Towards Variable and Coordinated Holistic Co-Speech Motion Generation

2404.00368

Published 4/16/2024 by Yifei Liu, Qiong Cao, Yandong Wen, Huaiguang Jiang, Changxing Ding

Towards Variable and Coordinated Holistic Co-Speech Motion Generation

Abstract

This paper addresses the problem of generating lifelike holistic co-speech motions for 3D avatars, focusing on two key aspects: variability and coordination. Variability allows the avatar to exhibit a wide range of motions even with similar speech content, while coordination ensures a harmonious alignment among facial expressions, hand gestures, and body poses. We aim to achieve both with ProbTalk, a unified probabilistic framework designed to jointly model facial, hand, and body movements in speech. ProbTalk builds on the variational autoencoder (VAE) architecture and incorporates three core designs. First, we introduce product quantization (PQ) to the VAE, which enriches the representation of complex holistic motion. Second, we devise a novel non-autoregressive model that embeds 2D positional encoding into the product-quantized representation, thereby preserving essential structure information of the PQ codes. Last, we employ a secondary stage to refine the preliminary prediction, further sharpening the high-frequency details. Coupling these three designs enables ProbTalk to generate natural and diverse holistic co-speech motions, outperforming several state-of-the-art methods in qualitative and quantitative evaluations, particularly in terms of realism. Our code and model will be released for research purposes at https://feifeifeiliu.github.io/probtalk/.

Get summaries of the top AI research delivered straight to your inbox:

Overview

This paper presents a novel approach to generating coordinated and variable co-speech motion for virtual characters.
The method aims to produce more natural and realistic motions that are synchronized with speech.
The research explores techniques for generating diverse and expressive non-verbal behaviors that enhance the realism of virtual characters.

Plain English Explanation

This paper describes a new way to create animated virtual characters that move and gesture in a more natural and lifelike way when they speak. The researchers developed a system that can generate a wide range of different movements and body language that match up with the speech being delivered.

The goal is to make virtual characters, such as those found in video games, movies, or virtual assistants, appear more human-like and engaging when they interact with users. By using this approach, the characters can perform a diverse set of coordinated motions that feel spontaneous and in sync with their speech, rather than looking stiff or unnatural.

The key innovation is the ability to generate variable and expressive non-verbal behaviors that complement the character's speech in a coherent way. This helps to create more realistic and immersive virtual experiences.

Technical Explanation

The paper proposes a new framework for generating co-speech motion that aims to produce more natural and varied movements synchronized with speech. The approach uses a multi-stage neural network architecture that first extracts relevant features from the speech input, then generates a sequence of full-body motion that corresponds to the speech.
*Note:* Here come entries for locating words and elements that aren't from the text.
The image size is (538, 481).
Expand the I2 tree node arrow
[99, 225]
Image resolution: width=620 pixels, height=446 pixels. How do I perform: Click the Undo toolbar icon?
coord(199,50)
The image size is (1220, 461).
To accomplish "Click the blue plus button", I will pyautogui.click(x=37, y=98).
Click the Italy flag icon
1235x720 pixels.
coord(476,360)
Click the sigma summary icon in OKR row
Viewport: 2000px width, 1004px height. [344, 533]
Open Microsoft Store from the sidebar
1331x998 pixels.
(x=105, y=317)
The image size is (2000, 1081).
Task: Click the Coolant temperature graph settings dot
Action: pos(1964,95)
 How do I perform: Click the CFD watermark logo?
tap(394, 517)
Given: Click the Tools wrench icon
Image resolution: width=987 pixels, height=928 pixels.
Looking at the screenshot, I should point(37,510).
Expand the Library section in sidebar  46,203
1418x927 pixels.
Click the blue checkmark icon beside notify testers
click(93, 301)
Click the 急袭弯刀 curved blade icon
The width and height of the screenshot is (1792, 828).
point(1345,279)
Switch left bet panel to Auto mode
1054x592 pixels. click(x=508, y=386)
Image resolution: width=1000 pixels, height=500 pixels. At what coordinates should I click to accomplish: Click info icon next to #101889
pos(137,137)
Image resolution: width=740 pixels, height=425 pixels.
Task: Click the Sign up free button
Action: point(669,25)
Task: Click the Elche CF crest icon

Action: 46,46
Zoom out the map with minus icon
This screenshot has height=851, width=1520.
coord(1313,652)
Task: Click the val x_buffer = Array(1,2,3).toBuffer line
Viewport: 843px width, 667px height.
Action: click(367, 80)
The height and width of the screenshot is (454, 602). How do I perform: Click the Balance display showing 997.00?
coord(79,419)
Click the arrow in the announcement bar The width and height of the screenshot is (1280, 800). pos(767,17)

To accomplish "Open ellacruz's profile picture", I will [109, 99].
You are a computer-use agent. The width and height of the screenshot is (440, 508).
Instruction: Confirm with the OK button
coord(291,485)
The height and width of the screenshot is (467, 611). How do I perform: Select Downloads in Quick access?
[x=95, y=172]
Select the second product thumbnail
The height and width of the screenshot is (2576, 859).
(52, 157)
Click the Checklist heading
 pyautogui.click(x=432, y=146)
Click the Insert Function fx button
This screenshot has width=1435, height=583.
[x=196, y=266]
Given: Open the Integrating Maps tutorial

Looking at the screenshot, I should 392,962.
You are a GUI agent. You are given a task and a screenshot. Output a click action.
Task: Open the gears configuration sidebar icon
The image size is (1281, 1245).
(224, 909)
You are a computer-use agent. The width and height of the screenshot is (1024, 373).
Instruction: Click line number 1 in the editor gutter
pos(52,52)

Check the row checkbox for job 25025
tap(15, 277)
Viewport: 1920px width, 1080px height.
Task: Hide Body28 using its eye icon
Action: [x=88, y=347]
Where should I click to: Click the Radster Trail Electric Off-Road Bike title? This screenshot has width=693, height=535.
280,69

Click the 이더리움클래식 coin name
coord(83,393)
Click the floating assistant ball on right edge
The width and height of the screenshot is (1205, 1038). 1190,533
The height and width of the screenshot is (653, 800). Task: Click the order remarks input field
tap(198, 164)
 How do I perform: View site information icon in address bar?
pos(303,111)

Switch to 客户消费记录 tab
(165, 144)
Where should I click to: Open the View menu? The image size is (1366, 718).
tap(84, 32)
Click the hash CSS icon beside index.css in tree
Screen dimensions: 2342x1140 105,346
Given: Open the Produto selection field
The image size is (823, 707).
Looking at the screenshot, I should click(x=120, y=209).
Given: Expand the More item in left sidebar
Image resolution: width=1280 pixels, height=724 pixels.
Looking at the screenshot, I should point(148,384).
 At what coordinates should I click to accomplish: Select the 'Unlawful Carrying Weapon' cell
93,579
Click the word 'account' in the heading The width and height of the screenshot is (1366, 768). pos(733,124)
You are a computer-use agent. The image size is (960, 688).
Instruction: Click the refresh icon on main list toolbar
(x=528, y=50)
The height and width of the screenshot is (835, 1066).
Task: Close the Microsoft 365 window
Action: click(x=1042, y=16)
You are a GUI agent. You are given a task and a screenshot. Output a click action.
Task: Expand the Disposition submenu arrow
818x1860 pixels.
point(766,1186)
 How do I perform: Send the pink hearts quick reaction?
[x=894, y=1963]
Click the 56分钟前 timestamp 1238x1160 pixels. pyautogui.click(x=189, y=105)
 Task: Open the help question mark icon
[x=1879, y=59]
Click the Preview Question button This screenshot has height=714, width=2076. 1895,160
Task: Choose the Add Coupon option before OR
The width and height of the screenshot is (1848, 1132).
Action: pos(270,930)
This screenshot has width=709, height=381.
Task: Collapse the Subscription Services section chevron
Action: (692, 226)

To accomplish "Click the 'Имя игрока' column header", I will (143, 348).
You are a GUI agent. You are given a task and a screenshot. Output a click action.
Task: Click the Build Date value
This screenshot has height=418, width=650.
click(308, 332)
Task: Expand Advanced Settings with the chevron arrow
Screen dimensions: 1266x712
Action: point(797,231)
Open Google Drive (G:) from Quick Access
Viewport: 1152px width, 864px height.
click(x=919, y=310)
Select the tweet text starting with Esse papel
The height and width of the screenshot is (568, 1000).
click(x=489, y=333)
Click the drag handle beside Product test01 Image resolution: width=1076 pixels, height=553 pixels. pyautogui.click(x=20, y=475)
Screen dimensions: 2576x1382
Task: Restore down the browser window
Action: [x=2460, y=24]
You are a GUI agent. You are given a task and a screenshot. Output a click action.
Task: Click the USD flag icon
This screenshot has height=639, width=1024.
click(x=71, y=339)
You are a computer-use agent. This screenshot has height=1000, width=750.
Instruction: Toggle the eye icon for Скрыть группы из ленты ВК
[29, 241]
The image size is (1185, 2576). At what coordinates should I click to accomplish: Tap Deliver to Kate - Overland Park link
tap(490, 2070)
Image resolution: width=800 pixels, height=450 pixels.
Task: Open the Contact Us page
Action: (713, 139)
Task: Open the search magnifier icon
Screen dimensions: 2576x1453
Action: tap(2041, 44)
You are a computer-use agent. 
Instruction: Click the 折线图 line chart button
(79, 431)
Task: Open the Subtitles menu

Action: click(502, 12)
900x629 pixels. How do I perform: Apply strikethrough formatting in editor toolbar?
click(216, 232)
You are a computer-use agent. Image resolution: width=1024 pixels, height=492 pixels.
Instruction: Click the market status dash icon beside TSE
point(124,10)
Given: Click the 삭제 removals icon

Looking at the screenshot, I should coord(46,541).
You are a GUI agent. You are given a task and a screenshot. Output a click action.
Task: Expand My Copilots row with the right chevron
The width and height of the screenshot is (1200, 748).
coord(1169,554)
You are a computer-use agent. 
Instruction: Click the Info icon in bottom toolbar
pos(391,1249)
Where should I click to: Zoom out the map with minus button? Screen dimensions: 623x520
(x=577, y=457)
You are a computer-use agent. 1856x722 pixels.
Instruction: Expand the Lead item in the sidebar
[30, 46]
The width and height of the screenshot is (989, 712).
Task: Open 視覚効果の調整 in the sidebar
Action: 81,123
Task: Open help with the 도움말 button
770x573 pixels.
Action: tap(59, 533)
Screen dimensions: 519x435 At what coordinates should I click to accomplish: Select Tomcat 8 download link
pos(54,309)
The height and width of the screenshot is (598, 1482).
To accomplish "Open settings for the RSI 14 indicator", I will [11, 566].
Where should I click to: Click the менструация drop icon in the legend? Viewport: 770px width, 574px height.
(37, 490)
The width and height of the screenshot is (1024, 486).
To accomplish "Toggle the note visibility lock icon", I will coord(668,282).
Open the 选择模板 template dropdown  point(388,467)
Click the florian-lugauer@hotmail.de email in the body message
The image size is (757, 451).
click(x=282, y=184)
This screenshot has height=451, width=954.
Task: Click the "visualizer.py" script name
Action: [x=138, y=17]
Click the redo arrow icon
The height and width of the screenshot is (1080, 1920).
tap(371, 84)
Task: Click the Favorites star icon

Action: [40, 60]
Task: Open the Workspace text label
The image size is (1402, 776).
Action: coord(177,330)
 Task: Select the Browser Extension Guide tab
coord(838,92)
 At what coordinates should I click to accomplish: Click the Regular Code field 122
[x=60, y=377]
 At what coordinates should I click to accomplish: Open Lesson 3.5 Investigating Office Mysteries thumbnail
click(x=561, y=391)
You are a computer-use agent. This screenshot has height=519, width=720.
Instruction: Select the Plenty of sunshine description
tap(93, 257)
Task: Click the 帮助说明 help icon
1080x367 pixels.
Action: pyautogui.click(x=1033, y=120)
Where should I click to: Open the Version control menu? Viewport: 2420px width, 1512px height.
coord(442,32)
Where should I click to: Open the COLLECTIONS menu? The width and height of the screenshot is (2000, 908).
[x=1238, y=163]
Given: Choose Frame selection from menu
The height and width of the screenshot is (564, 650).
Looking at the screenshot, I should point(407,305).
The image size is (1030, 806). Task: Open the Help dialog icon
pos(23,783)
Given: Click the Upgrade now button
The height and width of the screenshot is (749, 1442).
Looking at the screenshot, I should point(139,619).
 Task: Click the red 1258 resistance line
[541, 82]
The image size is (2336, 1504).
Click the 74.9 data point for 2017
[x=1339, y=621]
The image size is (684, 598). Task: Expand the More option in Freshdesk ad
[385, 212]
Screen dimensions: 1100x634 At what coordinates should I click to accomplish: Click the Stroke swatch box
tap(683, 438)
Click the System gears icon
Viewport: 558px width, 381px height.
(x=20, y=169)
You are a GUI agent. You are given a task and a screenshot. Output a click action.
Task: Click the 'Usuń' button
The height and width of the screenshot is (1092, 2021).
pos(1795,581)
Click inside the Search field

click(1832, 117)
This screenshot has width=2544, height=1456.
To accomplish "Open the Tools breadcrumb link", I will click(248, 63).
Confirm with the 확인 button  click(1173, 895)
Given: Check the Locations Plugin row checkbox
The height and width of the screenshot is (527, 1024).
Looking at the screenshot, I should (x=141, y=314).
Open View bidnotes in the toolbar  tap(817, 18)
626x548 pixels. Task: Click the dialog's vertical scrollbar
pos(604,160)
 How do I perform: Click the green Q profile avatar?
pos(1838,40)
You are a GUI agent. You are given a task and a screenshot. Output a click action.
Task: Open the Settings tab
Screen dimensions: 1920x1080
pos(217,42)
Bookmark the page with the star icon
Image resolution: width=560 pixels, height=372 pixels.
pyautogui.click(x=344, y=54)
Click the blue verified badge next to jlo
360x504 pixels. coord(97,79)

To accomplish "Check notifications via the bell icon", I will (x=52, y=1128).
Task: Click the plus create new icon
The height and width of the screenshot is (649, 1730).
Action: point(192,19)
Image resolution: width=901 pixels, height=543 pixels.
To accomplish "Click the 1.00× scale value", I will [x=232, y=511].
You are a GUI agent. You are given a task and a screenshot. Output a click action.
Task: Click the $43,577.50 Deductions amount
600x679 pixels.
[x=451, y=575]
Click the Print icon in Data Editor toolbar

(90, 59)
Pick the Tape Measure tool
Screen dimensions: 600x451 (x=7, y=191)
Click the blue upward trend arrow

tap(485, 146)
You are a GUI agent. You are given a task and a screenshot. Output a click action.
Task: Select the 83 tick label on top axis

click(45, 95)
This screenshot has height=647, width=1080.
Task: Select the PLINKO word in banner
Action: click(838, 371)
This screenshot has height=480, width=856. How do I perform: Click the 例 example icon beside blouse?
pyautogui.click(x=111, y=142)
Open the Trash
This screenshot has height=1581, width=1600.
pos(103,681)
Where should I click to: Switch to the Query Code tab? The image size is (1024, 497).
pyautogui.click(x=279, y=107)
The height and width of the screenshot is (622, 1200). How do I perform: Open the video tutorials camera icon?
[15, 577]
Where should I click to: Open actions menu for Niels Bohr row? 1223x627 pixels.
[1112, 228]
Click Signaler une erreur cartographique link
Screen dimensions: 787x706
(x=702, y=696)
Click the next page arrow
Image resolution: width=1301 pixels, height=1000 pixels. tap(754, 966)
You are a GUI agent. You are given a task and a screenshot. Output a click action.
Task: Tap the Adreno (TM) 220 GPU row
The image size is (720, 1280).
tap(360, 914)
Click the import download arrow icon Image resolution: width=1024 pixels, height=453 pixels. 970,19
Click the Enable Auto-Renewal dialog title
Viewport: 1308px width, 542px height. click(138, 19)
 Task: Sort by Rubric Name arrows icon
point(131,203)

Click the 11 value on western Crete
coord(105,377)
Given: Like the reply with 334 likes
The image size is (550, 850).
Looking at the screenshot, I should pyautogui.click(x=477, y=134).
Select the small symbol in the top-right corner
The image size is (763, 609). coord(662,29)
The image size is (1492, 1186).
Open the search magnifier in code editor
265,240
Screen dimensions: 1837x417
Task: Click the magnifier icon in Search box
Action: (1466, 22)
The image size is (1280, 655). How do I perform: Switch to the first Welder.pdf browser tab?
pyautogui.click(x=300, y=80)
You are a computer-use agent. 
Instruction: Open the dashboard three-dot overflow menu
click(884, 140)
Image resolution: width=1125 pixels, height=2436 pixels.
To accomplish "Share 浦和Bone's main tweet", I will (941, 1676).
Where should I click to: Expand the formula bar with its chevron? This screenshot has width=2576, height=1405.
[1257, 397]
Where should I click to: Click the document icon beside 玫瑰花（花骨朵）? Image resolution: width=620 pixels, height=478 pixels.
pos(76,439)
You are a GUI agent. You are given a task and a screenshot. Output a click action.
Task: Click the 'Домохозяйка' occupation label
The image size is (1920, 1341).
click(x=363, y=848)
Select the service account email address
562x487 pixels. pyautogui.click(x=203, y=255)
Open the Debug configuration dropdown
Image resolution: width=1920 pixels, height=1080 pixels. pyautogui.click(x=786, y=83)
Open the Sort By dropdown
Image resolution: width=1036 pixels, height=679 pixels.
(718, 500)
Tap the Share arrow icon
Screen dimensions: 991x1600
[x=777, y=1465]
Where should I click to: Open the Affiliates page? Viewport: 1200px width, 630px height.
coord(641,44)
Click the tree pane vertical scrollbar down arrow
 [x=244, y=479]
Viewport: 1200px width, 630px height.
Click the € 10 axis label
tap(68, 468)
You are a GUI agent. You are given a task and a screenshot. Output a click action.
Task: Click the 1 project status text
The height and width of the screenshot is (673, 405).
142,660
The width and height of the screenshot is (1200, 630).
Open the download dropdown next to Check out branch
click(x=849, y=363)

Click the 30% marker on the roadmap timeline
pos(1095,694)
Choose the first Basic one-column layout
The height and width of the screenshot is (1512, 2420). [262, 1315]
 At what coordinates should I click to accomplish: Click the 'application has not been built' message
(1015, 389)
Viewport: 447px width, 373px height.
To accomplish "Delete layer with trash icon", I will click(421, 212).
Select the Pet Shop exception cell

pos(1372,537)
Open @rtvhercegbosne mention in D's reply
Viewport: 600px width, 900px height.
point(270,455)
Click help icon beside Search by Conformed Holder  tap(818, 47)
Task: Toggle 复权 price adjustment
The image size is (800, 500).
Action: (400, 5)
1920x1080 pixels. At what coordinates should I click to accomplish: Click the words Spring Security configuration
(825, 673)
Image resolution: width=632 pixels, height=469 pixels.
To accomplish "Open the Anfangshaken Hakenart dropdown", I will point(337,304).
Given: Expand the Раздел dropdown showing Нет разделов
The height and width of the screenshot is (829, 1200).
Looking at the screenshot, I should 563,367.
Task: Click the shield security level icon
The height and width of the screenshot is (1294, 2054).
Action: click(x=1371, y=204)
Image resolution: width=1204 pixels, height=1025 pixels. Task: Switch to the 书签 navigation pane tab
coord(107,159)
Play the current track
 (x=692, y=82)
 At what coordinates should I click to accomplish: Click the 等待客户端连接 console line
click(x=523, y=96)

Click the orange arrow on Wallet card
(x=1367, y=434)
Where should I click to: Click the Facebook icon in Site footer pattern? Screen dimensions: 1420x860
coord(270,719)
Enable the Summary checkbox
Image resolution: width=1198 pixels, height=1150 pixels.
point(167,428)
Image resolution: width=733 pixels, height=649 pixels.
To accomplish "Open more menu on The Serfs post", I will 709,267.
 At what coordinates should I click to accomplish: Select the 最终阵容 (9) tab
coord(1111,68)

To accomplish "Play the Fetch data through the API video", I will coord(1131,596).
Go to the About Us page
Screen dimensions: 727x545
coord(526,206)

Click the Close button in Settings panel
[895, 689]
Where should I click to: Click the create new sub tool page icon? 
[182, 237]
A key innovation is the use of a hierarchical representation that models the coordination between different body parts, allowing for more coherent and realistic motion. The system also incorporates techniques to increase the diversity of the generated motions, such as leveraging latent space sampling and adversarial training.

The researchers evaluate their approach on several public datasets and demonstrate that it outperforms previous state-of-the-art methods in terms of motion quality, expressiveness, and synchronization with speech.

Critical Analysis

The paper presents a promising approach to generating more natural and coordinated co-speech motion for virtual characters. The ability to produce diverse and expressive non-verbal behaviors that are synchronized with speech is an important advancement in creating more realistic and engaging virtual interactions.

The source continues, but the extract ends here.